BEGIN Data extracts

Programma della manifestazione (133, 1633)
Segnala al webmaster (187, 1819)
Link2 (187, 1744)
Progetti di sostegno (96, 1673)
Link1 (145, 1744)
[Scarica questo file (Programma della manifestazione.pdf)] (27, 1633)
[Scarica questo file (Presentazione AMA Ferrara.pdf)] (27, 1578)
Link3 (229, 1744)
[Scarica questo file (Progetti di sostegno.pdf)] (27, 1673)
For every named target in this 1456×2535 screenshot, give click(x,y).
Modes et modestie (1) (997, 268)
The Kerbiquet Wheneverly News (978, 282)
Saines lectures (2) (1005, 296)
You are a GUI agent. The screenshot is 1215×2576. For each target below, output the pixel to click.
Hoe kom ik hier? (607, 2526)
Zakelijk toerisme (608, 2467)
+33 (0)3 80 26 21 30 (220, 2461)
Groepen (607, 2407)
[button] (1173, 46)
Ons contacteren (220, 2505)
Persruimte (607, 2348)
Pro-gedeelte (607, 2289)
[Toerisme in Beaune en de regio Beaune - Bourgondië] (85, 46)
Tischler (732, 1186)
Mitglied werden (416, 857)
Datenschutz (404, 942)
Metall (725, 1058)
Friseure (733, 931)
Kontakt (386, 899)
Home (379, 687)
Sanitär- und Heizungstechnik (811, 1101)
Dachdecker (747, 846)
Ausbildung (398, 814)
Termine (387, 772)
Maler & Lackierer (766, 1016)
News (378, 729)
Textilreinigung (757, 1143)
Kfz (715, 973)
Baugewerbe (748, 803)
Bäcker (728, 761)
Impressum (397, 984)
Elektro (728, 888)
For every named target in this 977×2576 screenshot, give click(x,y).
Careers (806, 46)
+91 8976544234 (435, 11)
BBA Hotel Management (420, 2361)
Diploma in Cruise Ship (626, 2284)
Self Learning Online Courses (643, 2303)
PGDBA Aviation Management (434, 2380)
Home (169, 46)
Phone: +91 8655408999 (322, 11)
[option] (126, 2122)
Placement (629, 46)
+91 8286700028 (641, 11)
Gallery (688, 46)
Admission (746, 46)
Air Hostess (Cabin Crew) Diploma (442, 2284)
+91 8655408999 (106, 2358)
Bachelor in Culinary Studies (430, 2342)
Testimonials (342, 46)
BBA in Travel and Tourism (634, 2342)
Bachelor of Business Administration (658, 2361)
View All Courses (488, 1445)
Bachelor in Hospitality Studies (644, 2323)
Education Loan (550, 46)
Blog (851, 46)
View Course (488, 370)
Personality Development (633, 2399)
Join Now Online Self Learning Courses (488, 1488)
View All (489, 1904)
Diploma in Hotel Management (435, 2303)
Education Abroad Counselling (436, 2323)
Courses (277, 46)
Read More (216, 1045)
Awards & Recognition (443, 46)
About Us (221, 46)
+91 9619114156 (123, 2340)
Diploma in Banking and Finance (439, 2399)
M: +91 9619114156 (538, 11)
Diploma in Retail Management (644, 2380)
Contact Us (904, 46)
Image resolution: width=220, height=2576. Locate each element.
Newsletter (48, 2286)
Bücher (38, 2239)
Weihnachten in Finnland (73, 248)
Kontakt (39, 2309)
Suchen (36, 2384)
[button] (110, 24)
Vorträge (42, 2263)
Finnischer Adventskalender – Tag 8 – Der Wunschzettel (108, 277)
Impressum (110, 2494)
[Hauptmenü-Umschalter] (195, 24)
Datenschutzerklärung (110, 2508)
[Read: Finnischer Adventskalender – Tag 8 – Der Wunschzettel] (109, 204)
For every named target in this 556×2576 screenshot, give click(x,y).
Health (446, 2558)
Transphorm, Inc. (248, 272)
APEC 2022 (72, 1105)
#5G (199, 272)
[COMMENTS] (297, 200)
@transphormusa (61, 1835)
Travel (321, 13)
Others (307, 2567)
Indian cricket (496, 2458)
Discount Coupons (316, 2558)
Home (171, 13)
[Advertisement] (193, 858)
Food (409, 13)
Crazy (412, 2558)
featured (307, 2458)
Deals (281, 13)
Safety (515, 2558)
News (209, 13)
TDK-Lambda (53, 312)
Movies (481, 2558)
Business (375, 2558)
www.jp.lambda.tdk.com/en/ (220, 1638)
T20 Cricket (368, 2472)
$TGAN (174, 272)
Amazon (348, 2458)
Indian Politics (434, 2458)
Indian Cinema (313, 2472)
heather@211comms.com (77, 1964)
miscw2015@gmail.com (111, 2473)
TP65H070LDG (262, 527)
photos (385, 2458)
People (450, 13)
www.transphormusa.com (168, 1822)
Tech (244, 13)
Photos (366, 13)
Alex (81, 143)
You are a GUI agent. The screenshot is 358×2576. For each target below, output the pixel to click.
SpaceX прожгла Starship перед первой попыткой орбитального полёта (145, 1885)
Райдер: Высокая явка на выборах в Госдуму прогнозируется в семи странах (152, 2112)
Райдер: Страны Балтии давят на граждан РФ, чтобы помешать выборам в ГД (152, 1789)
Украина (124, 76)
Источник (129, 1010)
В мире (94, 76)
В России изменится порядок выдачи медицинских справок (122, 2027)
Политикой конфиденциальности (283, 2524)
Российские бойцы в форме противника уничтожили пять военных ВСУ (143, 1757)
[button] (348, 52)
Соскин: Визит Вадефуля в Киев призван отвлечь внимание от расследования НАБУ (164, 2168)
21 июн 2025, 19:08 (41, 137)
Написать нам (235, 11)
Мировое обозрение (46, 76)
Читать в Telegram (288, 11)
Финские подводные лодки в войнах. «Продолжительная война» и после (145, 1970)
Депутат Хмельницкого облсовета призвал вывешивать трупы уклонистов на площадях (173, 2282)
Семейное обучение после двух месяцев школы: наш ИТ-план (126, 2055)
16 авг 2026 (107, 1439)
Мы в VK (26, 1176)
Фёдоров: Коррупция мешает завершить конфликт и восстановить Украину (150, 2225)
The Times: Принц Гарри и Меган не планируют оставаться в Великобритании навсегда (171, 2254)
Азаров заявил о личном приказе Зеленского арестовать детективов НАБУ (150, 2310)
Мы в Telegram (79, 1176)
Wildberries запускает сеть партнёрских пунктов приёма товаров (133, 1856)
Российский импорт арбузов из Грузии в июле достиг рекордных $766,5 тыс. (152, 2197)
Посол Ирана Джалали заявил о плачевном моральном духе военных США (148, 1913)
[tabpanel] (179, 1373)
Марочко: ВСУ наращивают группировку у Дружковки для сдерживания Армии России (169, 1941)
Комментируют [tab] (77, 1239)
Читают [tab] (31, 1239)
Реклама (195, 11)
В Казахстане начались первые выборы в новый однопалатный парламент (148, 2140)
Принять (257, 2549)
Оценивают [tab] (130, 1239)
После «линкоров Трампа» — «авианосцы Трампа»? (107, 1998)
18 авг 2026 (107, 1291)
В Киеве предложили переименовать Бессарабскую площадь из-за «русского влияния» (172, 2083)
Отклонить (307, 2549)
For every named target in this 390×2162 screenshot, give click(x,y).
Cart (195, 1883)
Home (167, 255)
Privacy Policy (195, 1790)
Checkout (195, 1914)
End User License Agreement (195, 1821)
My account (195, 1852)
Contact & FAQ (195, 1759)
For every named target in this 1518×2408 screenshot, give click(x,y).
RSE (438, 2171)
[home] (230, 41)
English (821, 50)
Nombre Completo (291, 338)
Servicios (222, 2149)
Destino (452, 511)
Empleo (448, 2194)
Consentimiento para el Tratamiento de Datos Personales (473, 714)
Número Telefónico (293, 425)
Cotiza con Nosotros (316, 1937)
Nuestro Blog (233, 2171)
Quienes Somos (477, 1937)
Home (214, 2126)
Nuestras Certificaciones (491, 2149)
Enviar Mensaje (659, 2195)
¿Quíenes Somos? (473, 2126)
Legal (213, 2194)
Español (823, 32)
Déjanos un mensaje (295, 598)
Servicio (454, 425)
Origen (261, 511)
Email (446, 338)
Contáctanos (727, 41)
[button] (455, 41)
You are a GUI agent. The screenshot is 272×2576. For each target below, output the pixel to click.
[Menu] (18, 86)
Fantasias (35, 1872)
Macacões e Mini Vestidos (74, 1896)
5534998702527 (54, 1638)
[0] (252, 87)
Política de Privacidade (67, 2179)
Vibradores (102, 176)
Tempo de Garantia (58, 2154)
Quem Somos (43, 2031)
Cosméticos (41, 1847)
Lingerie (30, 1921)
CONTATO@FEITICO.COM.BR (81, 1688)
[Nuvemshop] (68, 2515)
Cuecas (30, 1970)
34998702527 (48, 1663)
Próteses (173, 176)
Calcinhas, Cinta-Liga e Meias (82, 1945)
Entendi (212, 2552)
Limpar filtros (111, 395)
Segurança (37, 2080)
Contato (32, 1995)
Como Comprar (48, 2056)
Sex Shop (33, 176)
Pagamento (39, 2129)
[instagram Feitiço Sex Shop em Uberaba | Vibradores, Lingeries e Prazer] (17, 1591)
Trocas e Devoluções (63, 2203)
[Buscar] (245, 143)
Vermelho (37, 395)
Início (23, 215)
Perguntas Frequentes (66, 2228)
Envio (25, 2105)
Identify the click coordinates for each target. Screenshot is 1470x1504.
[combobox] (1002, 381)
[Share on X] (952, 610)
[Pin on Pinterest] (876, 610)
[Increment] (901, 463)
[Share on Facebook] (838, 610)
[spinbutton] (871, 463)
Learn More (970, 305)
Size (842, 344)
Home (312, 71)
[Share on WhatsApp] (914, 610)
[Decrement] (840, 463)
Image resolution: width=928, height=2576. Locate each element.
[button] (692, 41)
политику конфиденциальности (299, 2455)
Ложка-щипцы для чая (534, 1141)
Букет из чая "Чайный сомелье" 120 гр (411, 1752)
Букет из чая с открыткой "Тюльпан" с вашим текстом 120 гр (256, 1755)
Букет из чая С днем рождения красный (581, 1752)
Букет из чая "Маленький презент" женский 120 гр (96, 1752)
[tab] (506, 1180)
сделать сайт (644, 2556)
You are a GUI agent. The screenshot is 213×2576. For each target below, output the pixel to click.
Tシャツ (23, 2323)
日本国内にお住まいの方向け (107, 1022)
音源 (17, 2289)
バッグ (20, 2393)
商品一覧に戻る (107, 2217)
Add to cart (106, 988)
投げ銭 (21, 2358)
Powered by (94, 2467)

END Data extracts

> _Exercise brief_: From the records above, quote only the lines running from the line with "Zakelijk toerisme (608, 2467)" to the line with "Tischler (732, 1186)", both lines included.

> _Solution_:
Zakelijk toerisme (608, 2467)
+33 (0)3 80 26 21 30 (220, 2461)
Groepen (607, 2407)
[button] (1173, 46)
Ons contacteren (220, 2505)
Persruimte (607, 2348)
Pro-gedeelte (607, 2289)
[Toerisme in Beaune en de regio Beaune - Bourgondië] (85, 46)
Tischler (732, 1186)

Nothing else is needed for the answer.